#### [Consigna A]
En el texto sobre Netanyahu y la derrota de 1999, ¿por qué se dice que el error de "Bibi" fue haber sido un adelantado a su tiempo? Explícalo en una a tres oraciones.
#### [Consigna B]
Sigue el texto sobre Netanyahu y la derrota de 1999 desde donde termina.

#### [Texto citado]
Según la periodista del diario Haaretz Lily Galili, la derrota de 1999 persigue al líder del Likud como una sombra que lo alerta y le dictamina constantemente qué no hacer: no atacar a la "izquierda" defensora del compromiso territorial con los palestinos, cuyos exponentes controlan aún buena parte de los medios, el sistema judicial y el poder económico. Pero Galili observa que ese reflejo condicionado responde a una visión anacrónica de la sociedad israelí. Es decir, Netanyahu sabe que su intento de esquivar a las "viejas elites" mediante la formación de una coalición de minorías sectoriales fue próspero sólo en 1996, y demostró ser erróneo en 1999. Pero no percibe que, en cambio, el bloque neoconservador al estilo de los republicanos norteamericanos, capaz de actuar como alternativa de poder ante la llamada izquierda, se ha constituido últimamente, a diez años de aquel fracaso electoral. Entonces, el error de "Bibi" consistió en haber sido un adelantado a su tiempo. En los últimos años, sin embargo, las condiciones han madurado: la nueva alianza neoconservadora (siempre siguiendo el planteo de la periodista israelí) está integrada por Benjamin Netanyahu, Ehud Barak (el líder del laborismo, que convirtió al legado de Yitzhak Rabin en una mera concepción militarista de la "seguridad nacional") y Avigdor Lieberman, el actual canciller y líder del partido Israel Beiteinu (que ha escalado posiciones mediante el racismo antiárabe). Y, aun así, el premier israelí sigue obsesionado por la rapidez con la que la "elite de izquierda" ha adoptado a la líder de la oposición, Tzipi Livni, como fidedigna líder del "campo de la paz", a pesar de que tanbien ella proviene del bando contrario, del movimiento revisionista, el tradicional pilar en el que se asienta el mito del Gran Israel.

#### [Material]

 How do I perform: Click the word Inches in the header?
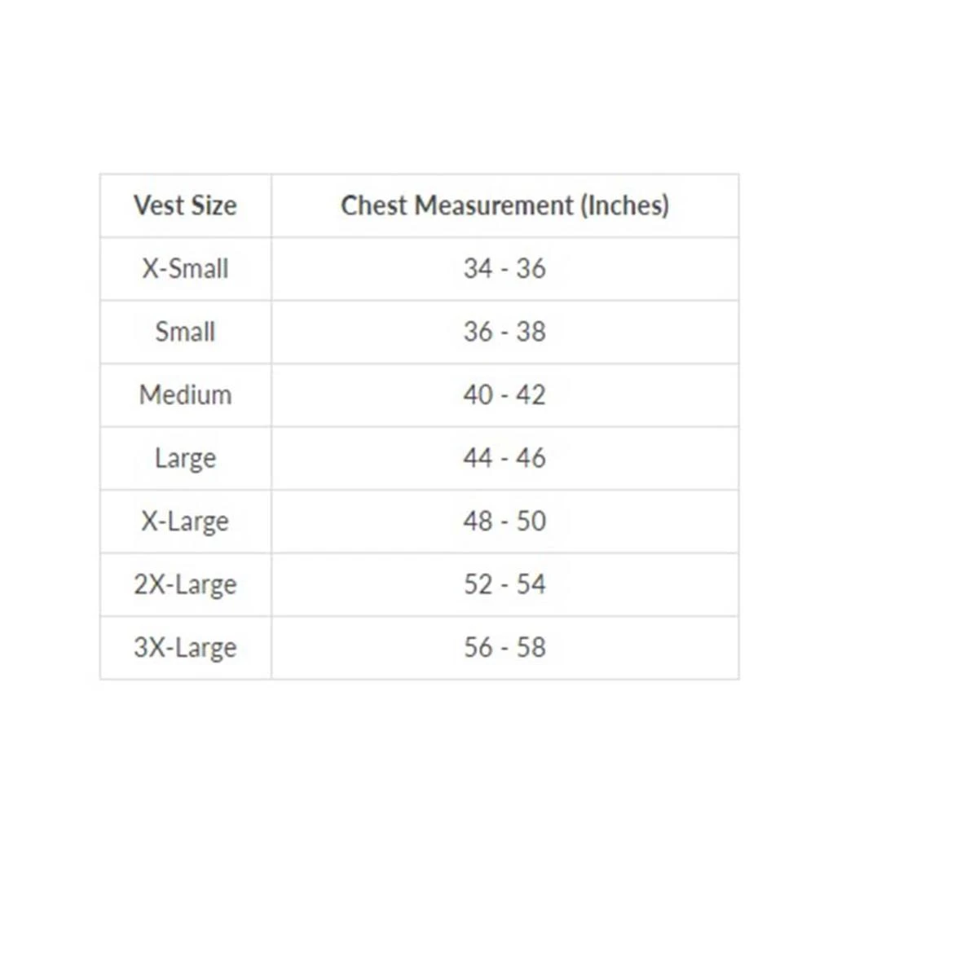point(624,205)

==

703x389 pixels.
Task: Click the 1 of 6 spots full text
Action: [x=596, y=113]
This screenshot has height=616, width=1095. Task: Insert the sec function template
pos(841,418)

==

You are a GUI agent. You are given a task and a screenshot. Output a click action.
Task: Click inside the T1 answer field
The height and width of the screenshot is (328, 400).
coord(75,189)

#### [Respuesta A]
Su coalición de minorías sectoriales, con la que quiso esquivar a las "viejas elites", funcionó en 1996 pero fracasó en 1999. El bloque neoconservador capaz de ser alternativa de poder frente a la llamada izquierda se formó recién en los últimos años, a diez años de aquella derrota. Es decir, Netanyahu buscó esa alianza cuando las condiciones todavía no habían madurado.

#### [Respuesta B]
Ese profundo miedo a la reacción de las elites tradicionales es el que explica, también, el giro pragmático que ha realizado Netanyahu, si bien hasta ahora sólo en el plano discursivo, al declarar su disposición a aceptar la creación de un "estado palestino desmilitarizado". O sea que, pese a la insistencia de los medios en el asunto, no se trata exclusivamente de una maniobra tendiente a neutralizar por un tiempo la presión ejercida por el gobierno norteamericano a favor de la solución de "dos Estados para dos pueblos". El dirigente israelí ha adoptado esa fórmula también guiado por su sentido de la supervivencia en la inestable arena política interna. Y, ciertamente, los medios no lo critican como lo hacían, de manera despiadada, durante su primera cadencia. En lugar de Netanyahu, los blancos de los ataques son el canciller, Avigdor Lieberman; el vicepremier, Moshe Yaalon; y la dirigencia de los colonos asentados en Cisjordania.

Los dardos contra el primer ministro, en cambio, vienen incrementándose en la medida en que más se aproxima el momento en que su giro retórico a favor de una solución negociada con los palestinos, tal como lo exigen los Estados Unidos, debe traducirse en algún compromiso concreto, como el "congelamiento" de la colonización judía en Cisjordania (Jerusalén oriental quedaría fuera de cualquier negociación). Pero quienes los lanzan son los dirigentes de los colonos y sus representantes en el partido de gobierno y en las fuerzas de extrema derecha. Su destinatario debería recordar muy bien que fueron ellos quienes causaron la caída de su primer gobierno, al presentar en el Parlamento un voto de desconfianza por los compromisos contraídos en la cumbre de Wye Plantation, en la que se acordó una retirada adicional del ejército israelí del territorio palestino de Cisjordania.

La farsa que tiene lugar en estos días en torno al tira y afloje entre los gobiernos israelí y norteamericano por la suspensión temporaria de los futuros planes de vivienda (no los ya iniciados, que siguen en pie) en las partes de Cisjordania más alejadas de la "línea verde" (no en los grandes bloques de colonización judía) es un claro indicio de la debilidad de ambas partes: Barack Obama no puede imponerle a Netanyahu algo similar a lo que el gobierno republicano de George Bush (padre) intentó imponerle a Yitzhak Shamir a principios de la década de los noventa del siglo pasado, con la diferencia de que el presidente republicano amenazó con suspender temporalmente parte de la ayuda económica a Israel, colaborando de esta manera a provocar la caída de Shamir y el recambio de la dirigencia por una más pragmática (encabezada por Yitzhak Rabin). El actual mandatario israelí, por su parte, se ganó la simpatía de las "viejas elites" pero teme dar un paso arriesgado que sea mal visto por los defensores intransigentes del Gran Israel, los mismos que lo derribaron diez años atrás.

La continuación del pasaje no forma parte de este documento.